Tanner crab RNA has proved a bit troublesome. As such, Steven asked me to try isolating some RNA using the RNeasy Plus Mini Kit (Qiagen) to see how things would turn out.
Grace provided me with the following samples:
Crab hemolymph had been collected (100uL?) and preserved with 1mL (?) of RNAlater. Grace pelleted the samples, removed the supernatant, and stored the pelleted material at -80C. Here’s what that looked like:
RNA was isolated according to the manufacturer’s protocol – following guideline for samples with < 1 x 106 cells.
One interesting thing that happened is a precipitate formed after adding the initial buffer to the sample:
A solid precipitate formed in each of the tubes that could not be dispersed – it actually looked like a small piece of paper was now present in each tube.
Samples were spun and the supernatant was utilized (this was the normal progression of the protocol, regardless of this precipitate forming).
Samples were eluted with 30uL of nuclease-free water.
Samples were quantified using the Roberts Lab Qubit 3.0 with the RNA High Sensitivity asssay (Invitrogen). Used 5uL of sample for measurements.
Samples were also assessed with the Roberts Lab NandoDrop1000. Samples were recovered from the pedestal after measurement.
RNA was given to Grace for storage at -80C.
Qubit measurements (Google Sheet):
NanoDrop Spec Curves:
Overall, the isolation looks pretty good.

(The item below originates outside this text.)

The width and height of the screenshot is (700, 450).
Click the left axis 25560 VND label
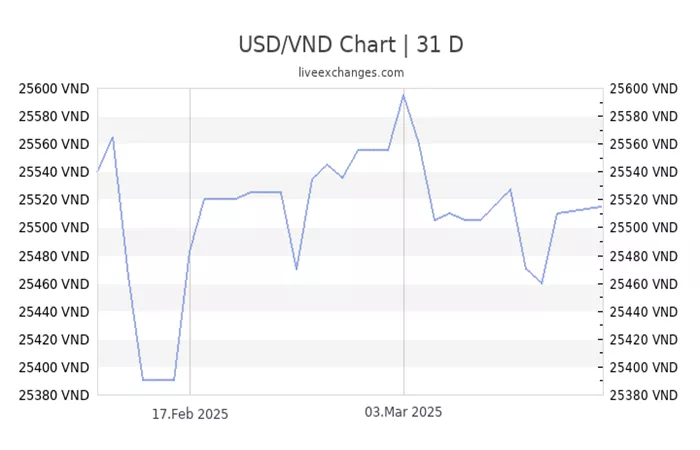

The purity looks good (NanoDrop 260/280 ratios) and the absorbance peak at 260nm is exactly where we would want/expect it to be.
The yields (according to the Qubit) are OK. They range from ~37ng – 350ng.
The important part is that this method produced clean RNA, which means the quantification is believable. I think Grace’s earlier RNA isolations using RNAzol RT had too much contamination carried over, leading to incorrect quantification measurements.
Going forward, I think we need to use some sort of isolation kit, however, we will be testing out good, old TriReagent as well.